Dexter stood beside Teetel, caught a whiff of whiskey, flashed him a look, then peered through the boiling cloud. He was uncertain of what he saw on the monitor, but it looked as if the good doctor was playing computer games while getting tanked in the process.
Teetel twitched his head, a wet grin pasting lips. “Ah, Mr. Dexter. So good of you to come. You’re just in time.”
“What are you doing?”
“What do you mean?” he said in his perpetual squeaky voice.
“What do you mean, ‘what do I mean’? You’re getting paid top dollar, and it looks to me like you’re wasting time, playing a kid’s video game.”

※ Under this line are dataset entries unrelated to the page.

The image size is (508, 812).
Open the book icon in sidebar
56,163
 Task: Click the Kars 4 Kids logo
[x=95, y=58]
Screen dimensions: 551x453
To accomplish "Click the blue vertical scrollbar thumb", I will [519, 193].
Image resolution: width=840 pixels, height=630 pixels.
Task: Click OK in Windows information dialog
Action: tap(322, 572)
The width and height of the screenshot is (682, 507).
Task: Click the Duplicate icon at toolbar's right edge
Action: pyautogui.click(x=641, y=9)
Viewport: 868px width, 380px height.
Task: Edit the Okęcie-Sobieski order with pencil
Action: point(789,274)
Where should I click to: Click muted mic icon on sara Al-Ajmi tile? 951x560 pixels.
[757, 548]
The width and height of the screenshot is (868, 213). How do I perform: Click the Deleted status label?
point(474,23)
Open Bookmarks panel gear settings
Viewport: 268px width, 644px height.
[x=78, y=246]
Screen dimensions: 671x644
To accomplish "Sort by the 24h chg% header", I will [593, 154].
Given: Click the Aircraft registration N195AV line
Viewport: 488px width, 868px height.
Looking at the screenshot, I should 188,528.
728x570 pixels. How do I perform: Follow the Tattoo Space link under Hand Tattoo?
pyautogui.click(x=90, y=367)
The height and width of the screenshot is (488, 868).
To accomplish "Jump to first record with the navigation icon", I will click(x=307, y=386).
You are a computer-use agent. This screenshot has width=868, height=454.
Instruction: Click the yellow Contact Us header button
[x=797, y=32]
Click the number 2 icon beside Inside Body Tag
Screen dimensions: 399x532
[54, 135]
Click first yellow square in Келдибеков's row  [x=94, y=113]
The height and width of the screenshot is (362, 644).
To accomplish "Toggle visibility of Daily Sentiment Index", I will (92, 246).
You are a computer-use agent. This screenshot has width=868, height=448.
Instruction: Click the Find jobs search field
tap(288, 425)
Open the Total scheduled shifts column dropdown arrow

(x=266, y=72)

Teetel snickered, shook his Bozo mane. “Mr. Dexter, allow me to explain something. This is no game. What you see is a maze, yes. Those are insects, yes, but who are in the process of self-replicating.”
“Self-what?”
Another shake of the head and Teetel went on. “We’re talking about creating a form of artificial life here. We’re in what science calls, ‘A-life programming.’ Beyond the synthetic steroid-methamphetamine I created for you people—so you could have your so-called supersoldiers—science wants to understand the bigger picture of evolution, the origins of life, the nature of learning and intelligence. In other words, we’re seeking to create the perfect man here. What I am giving you, on the other hand, is a warrior who requires no food, no sleep, who is virtually impossible to kill—though that concept alone is impossible—but, just the same, one who is just shy of the perfect man, or, for your purposes, the perfect killing machine. These insects you see are in the process of searching out their own energy-food source. They are reproducing—or cloning—themselves, transferring one cell’s nucleus into another cell. As you can see, one or two vanish from the screen, as they are searching out simulated food through a complex series of mazes. Translation—only the fittest, the strongest, survive. Pure Darwin.”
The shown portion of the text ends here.